Directives:
1 - Reproduce the mailing-list post about void main in C verbatim, from "[Courses] Absolute Beginning" to "described. (I did.)".
2 - In the mailing-list post about void main in C, which option was the original program run with to check for the error message?
3 - Continue the mailing-list post about void main in C after its last line.

# Start of Text excerpt

[Courses] Absolute Beginning C: void?

Kelly Martin kelly.lynn.martin at gmail.com
Mon Feb 6 06:07:33 UTC 2012


On Sun, Feb 5, 2012 at 11:47 PM, Mel Chua <mel at melchua.com> wrote:
>
> I just tried these three things out:
>
> 0) Running the original program with the -Wall option to make sure I got
> the same error message that Akkana described. (I did.)
>
> 1) changing the 2nd line to 'int main()' and adding 'return 0;' at the
> end of the main() function. (This worked perfectly, no error
> messages/warnings whatsoever, awesome.)
>
> 2) changing the 2nd line to 'void main()' (with no 'return' statement at
> the end of the main () function). (This resulted in a warning:
> 'welcome.c:2:6: warning: return type of ‘main’ is not ‘int’ [-Wmain]')

# End of Text excerpt
# Start of Dataset rows

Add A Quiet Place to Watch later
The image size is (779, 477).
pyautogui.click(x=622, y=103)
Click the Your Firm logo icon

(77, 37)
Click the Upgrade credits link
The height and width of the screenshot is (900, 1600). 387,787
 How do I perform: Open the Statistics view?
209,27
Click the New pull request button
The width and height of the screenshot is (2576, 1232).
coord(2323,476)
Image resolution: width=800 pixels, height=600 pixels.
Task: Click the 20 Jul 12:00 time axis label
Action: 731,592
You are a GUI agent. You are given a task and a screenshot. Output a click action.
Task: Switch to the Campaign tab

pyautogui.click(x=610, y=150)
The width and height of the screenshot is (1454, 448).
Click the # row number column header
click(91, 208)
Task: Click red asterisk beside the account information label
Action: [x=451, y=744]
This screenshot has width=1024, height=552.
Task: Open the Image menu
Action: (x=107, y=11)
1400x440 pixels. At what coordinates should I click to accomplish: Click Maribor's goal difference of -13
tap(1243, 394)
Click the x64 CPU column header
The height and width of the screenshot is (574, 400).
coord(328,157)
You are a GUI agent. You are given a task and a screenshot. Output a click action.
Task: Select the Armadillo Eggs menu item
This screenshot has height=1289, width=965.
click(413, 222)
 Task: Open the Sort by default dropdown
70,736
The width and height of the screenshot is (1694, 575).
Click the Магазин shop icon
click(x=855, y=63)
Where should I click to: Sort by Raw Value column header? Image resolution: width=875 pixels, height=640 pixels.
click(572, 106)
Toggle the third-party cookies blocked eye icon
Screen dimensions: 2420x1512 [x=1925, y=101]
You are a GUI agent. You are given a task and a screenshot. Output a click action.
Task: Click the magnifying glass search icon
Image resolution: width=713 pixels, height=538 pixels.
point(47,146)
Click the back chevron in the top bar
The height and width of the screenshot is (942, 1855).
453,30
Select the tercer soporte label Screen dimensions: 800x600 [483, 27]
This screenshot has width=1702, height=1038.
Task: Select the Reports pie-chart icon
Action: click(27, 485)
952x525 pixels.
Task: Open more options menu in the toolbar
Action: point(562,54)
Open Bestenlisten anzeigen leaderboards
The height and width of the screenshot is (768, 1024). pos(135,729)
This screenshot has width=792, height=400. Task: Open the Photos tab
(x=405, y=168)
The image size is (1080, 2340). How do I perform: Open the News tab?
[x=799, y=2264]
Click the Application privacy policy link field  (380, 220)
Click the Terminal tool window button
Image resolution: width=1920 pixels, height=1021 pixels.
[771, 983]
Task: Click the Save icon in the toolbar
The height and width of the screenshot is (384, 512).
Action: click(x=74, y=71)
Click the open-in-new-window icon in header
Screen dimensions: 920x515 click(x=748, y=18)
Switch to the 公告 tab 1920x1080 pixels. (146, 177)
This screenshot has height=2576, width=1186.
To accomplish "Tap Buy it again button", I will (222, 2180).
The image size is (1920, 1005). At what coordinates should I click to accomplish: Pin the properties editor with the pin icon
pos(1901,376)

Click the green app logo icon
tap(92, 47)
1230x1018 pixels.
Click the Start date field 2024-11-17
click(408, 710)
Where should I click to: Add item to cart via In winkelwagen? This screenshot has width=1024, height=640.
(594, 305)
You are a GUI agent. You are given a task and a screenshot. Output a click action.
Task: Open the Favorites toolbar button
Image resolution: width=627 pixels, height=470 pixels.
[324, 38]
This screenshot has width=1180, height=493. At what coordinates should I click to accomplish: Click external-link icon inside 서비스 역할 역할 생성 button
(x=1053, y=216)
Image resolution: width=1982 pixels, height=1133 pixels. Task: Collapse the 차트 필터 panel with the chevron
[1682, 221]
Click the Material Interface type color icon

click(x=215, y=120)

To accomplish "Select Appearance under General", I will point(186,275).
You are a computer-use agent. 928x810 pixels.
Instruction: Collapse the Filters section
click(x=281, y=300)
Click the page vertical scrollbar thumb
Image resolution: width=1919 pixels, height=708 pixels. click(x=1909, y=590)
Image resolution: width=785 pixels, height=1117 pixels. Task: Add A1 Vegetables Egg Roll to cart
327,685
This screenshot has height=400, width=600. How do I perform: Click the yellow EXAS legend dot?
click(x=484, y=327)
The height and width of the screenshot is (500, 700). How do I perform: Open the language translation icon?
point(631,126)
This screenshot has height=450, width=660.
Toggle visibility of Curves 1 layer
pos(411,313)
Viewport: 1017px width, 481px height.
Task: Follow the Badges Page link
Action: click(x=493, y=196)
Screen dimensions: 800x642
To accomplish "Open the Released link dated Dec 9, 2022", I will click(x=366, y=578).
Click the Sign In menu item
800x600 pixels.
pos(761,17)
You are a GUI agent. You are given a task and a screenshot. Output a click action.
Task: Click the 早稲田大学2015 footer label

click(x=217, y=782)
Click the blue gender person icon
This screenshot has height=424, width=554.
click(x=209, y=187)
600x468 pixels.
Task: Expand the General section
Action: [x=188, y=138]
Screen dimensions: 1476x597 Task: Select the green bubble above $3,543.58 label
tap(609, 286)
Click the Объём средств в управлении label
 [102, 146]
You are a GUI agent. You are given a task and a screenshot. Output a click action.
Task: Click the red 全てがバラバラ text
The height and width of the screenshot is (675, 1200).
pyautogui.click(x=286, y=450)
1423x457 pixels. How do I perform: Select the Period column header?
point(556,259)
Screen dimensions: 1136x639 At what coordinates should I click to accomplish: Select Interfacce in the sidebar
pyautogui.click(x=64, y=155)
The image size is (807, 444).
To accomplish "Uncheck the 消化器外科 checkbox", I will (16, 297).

# End of Dataset rows

Results of the tasks:
1 -
[Courses] Absolute Beginning C: void?

Kelly Martin kelly.lynn.martin at gmail.com
Mon Feb 6 06:07:33 UTC 2012


On Sun, Feb 5, 2012 at 11:47 PM, Mel Chua <mel at melchua.com> wrote:
>
> I just tried these three things out:
>
> 0) Running the original program with the -Wall option to make sure I got
> the same error message that Akkana described. (I did.)

2 - The -Wall option.

3 -
>
> So it looks like gcc doesn't like it when main() is told to return another
> type of value -- is there any particular reason why, and is this something
> unique to the main() function?
>
> --Mel, who's was taught C in the school of "kludge 'till it works well
> enough for competition/demo because we won't have to maintain/extend it
> afterwards" by a bunch of other high school and college kids, which
> unfortunately explains a lot of my coding style/abilities.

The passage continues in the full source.